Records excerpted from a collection
####

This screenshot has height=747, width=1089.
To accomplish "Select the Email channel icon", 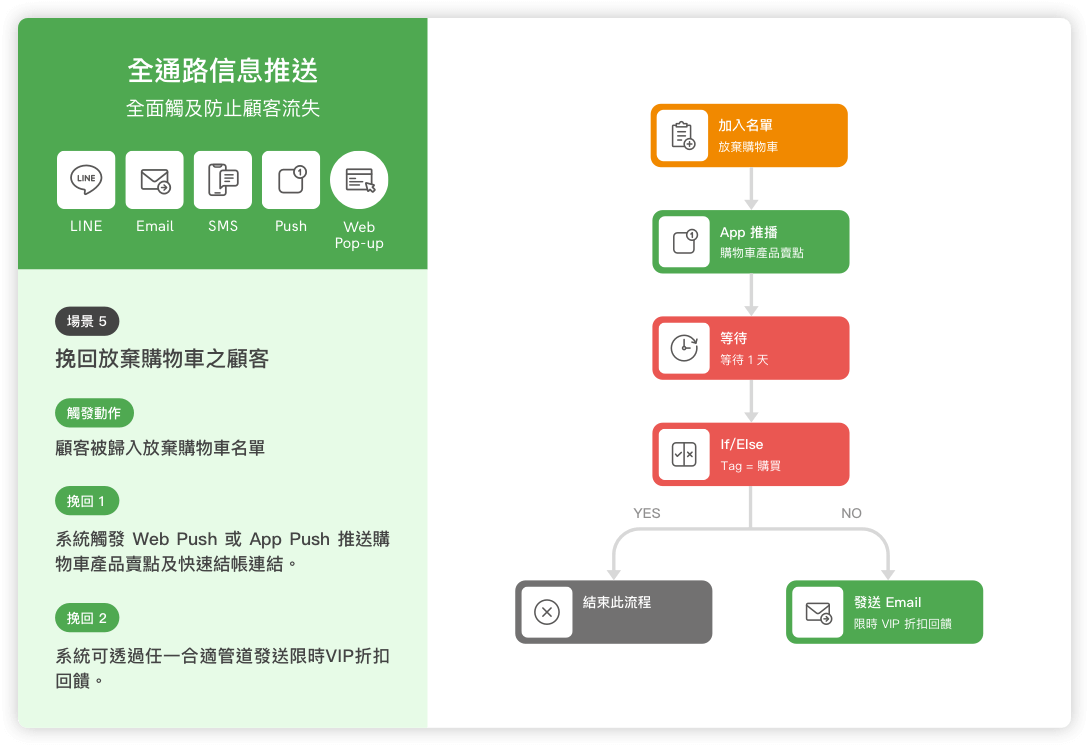I will click(x=155, y=180).
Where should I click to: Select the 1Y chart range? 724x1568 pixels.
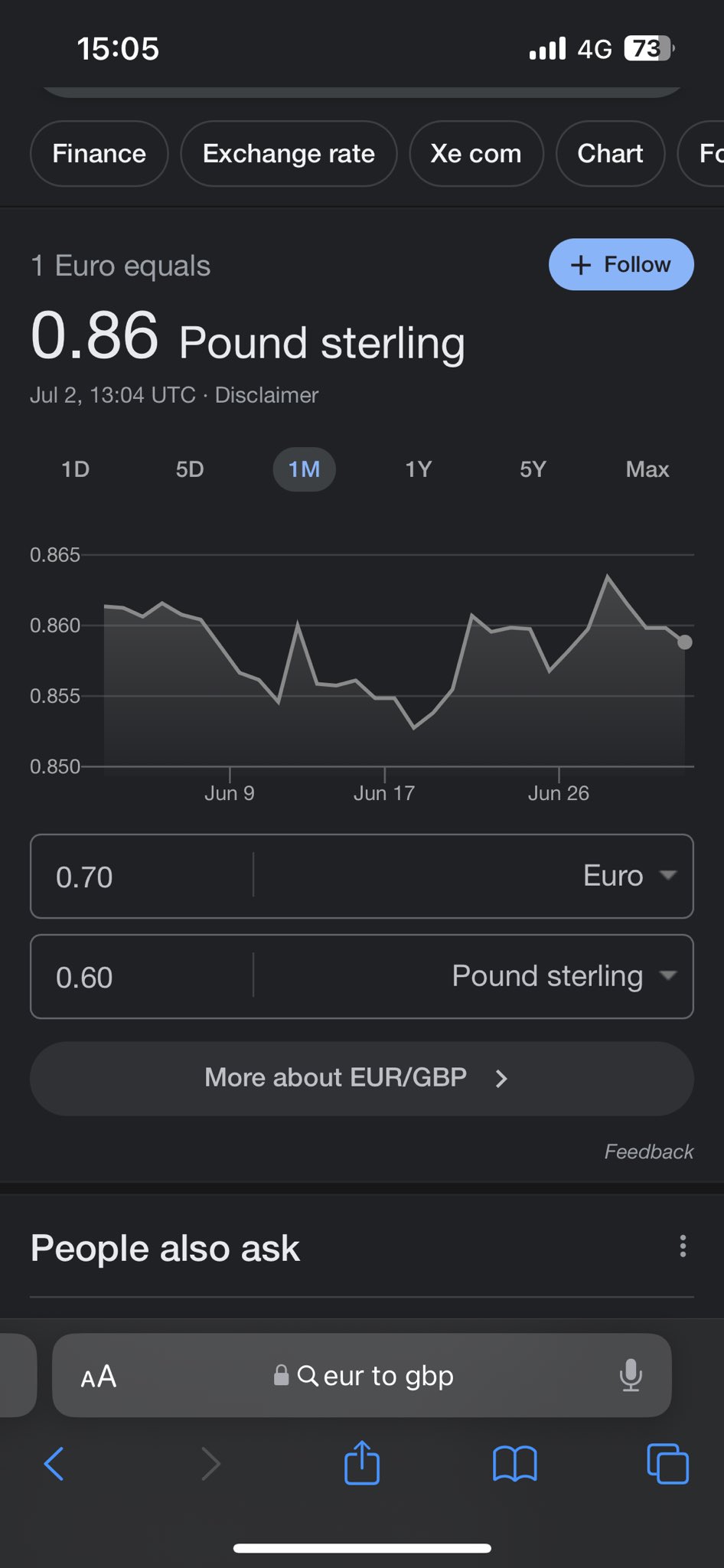419,469
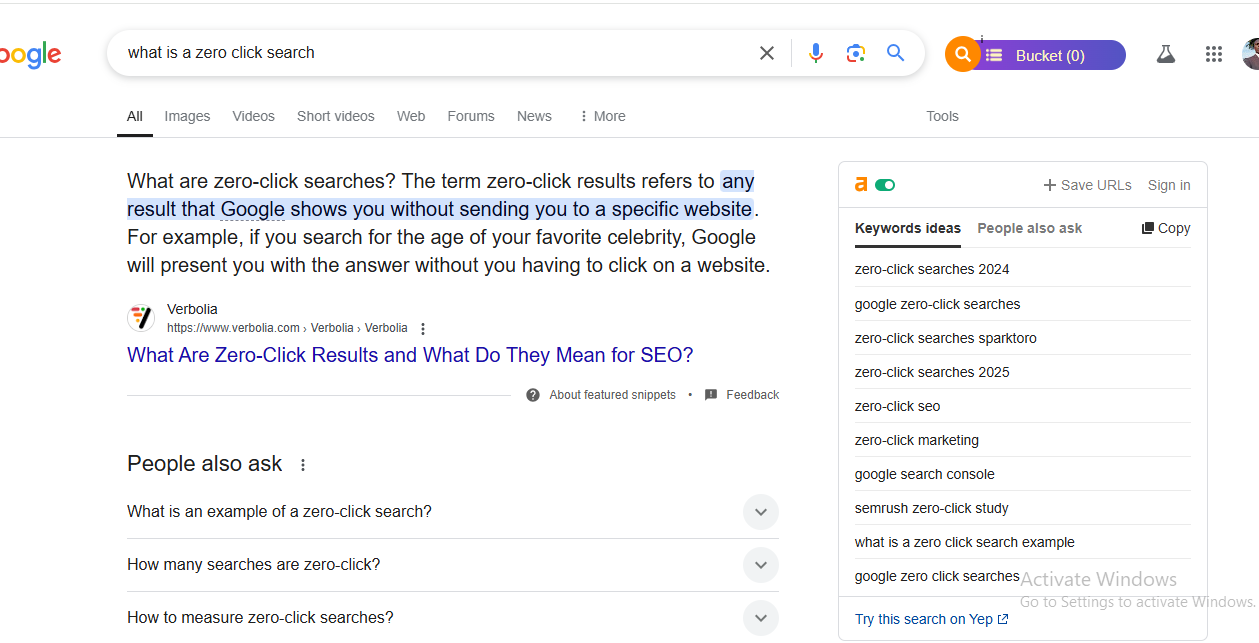This screenshot has height=643, width=1259.
Task: Open the More search filters dropdown
Action: coord(602,116)
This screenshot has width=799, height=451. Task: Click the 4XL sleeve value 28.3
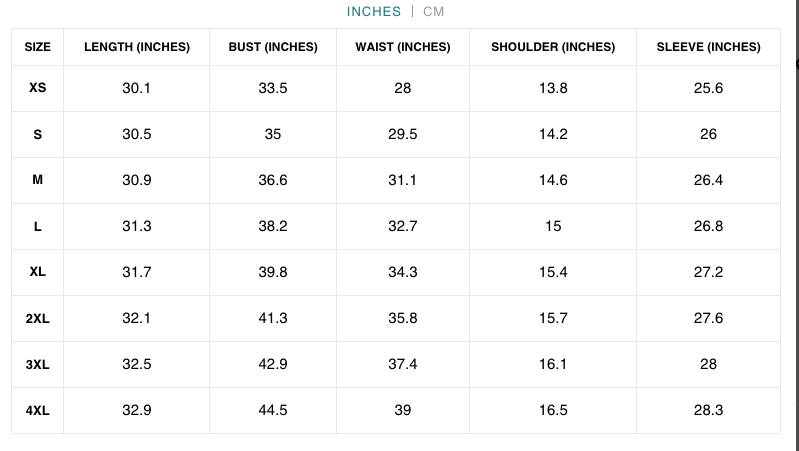pyautogui.click(x=708, y=410)
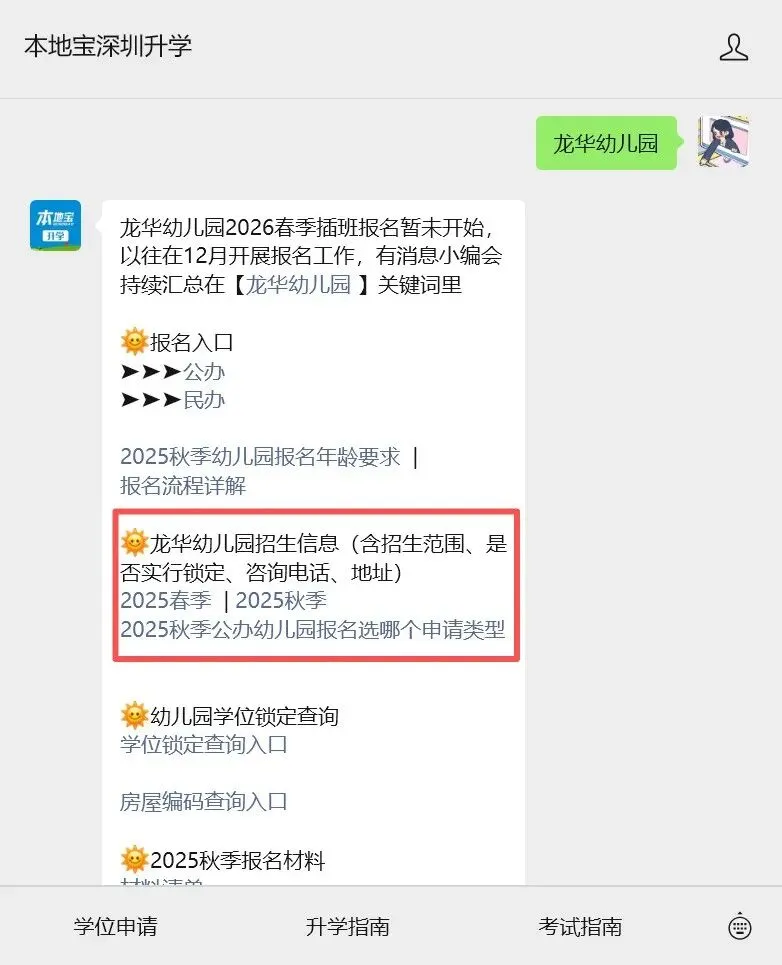The width and height of the screenshot is (782, 965).
Task: Open the 学位锁定查询入口 link
Action: 204,745
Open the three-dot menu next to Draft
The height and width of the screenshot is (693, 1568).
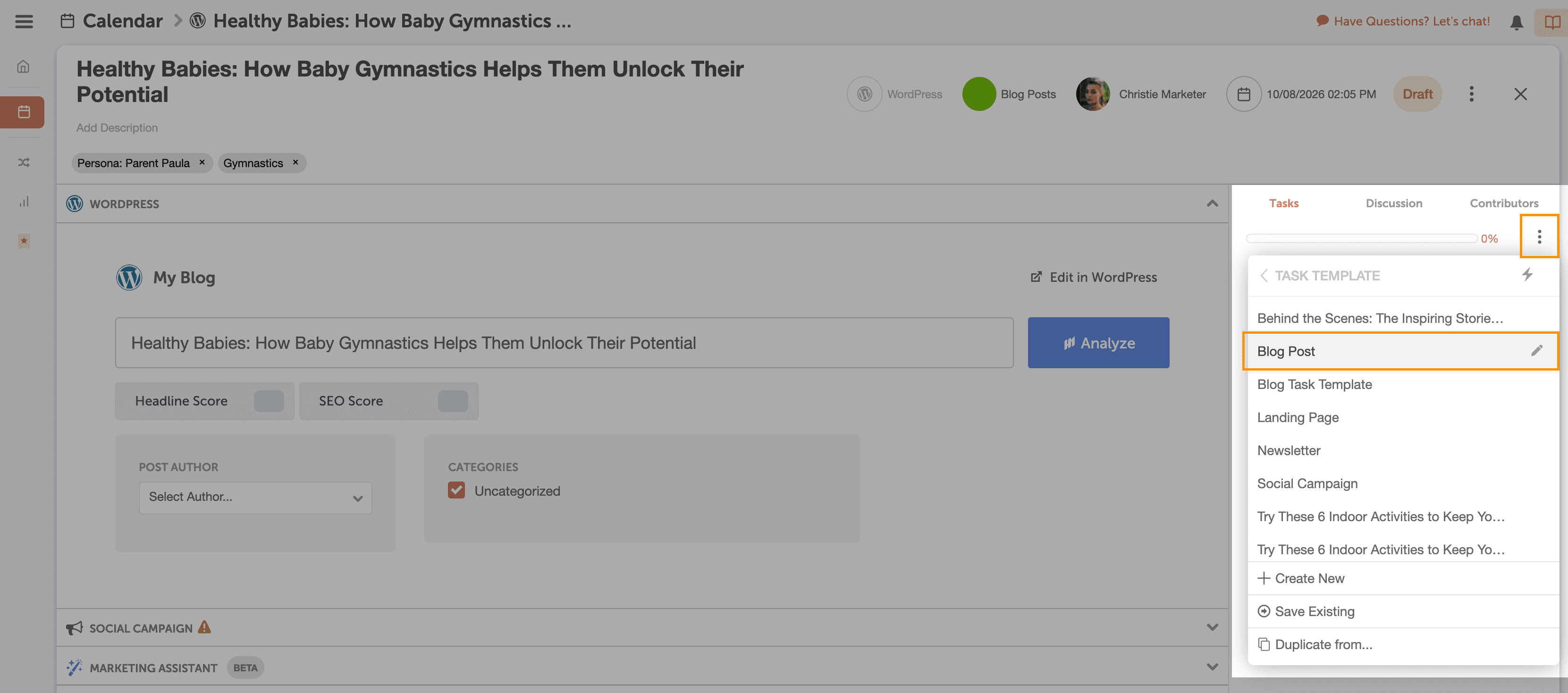coord(1471,94)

####

Write out the material again, starting with the line containing "Open the three-dot menu next to Draft" and going on through the end of the material, and shift every answer coordinate by adding 124 to each number. Leave the pictures out of your answer.

Open the three-dot menu next to Draft
The height and width of the screenshot is (693, 1568).
coord(1595,218)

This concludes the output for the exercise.